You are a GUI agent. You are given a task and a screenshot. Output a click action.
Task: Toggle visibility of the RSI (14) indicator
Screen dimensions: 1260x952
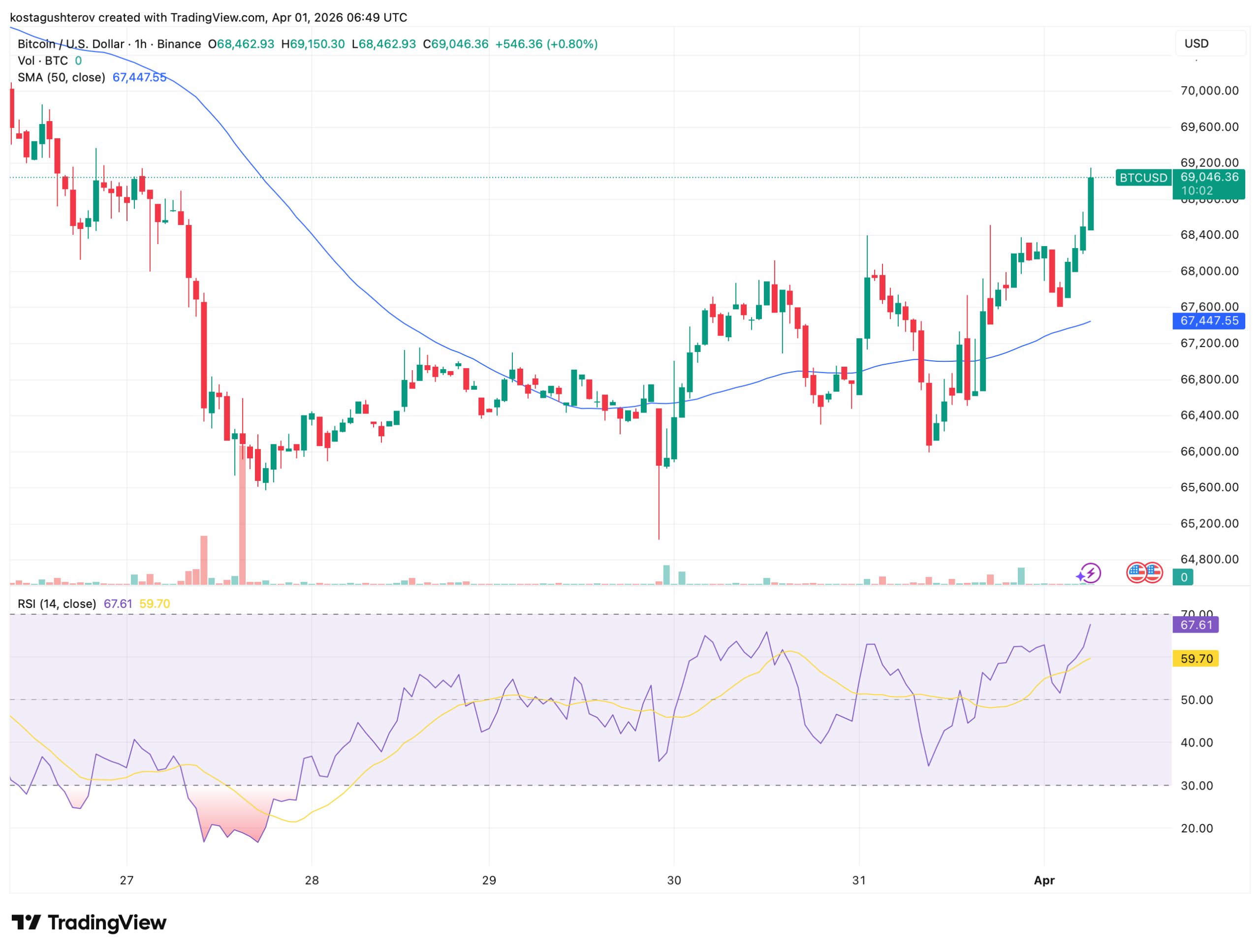pos(57,603)
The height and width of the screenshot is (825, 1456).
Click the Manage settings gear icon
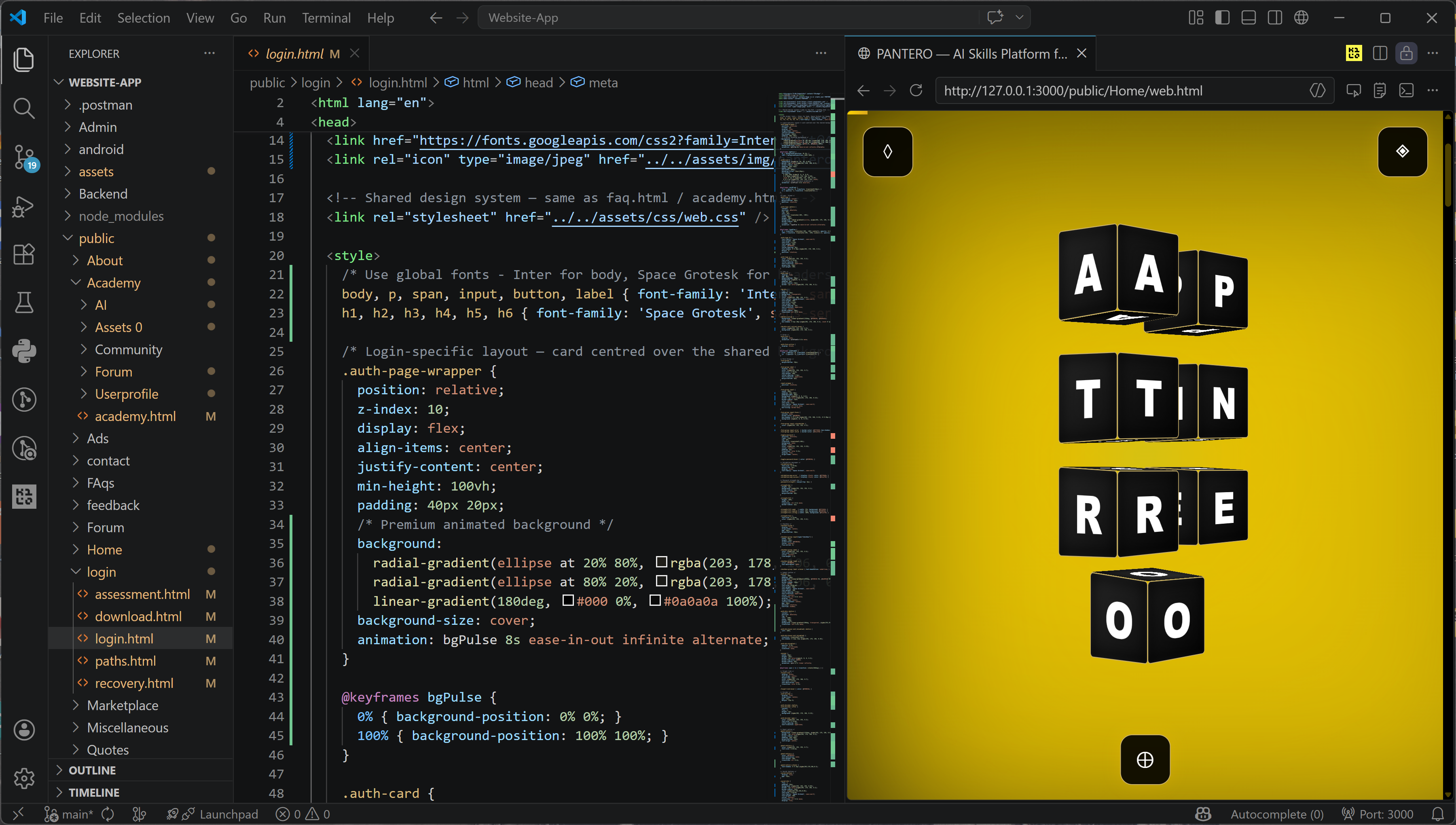click(24, 778)
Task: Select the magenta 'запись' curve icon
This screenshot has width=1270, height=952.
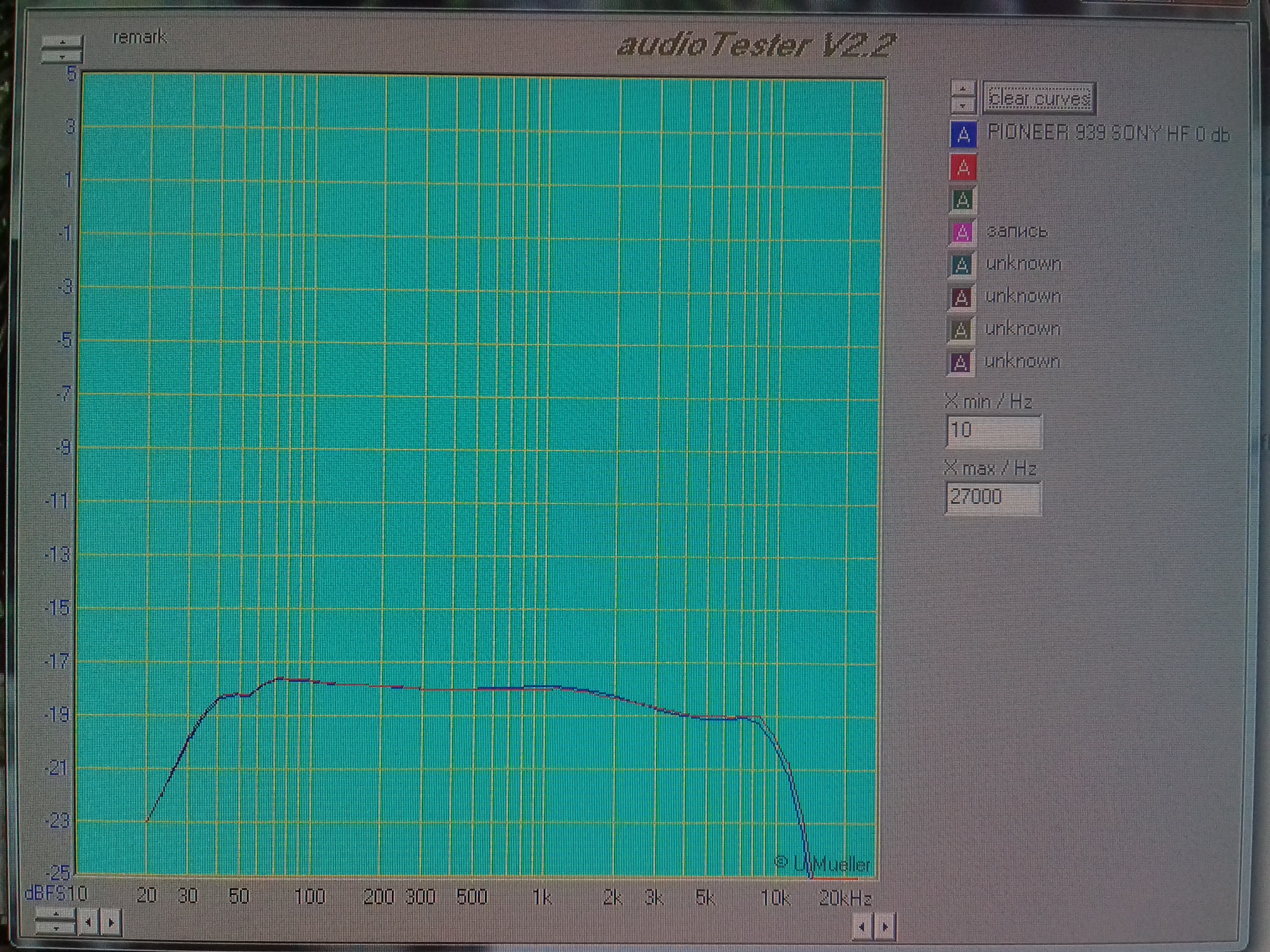Action: 962,232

**REQUIRED WORK**
With the pictures left out, write out exactly the lines above from the one containing "Task: Toggle visibility" through the one containing "Task: Select the magenta 'запись' curve icon".

**TASK SOLUTION**
Task: Toggle visibility of the RSI (14) indicator
Screen dimensions: 1260x952
pos(57,603)
The height and width of the screenshot is (825, 1456).
Click the Manage settings gear icon
click(24, 778)
Task: Select the magenta 'запись' curve icon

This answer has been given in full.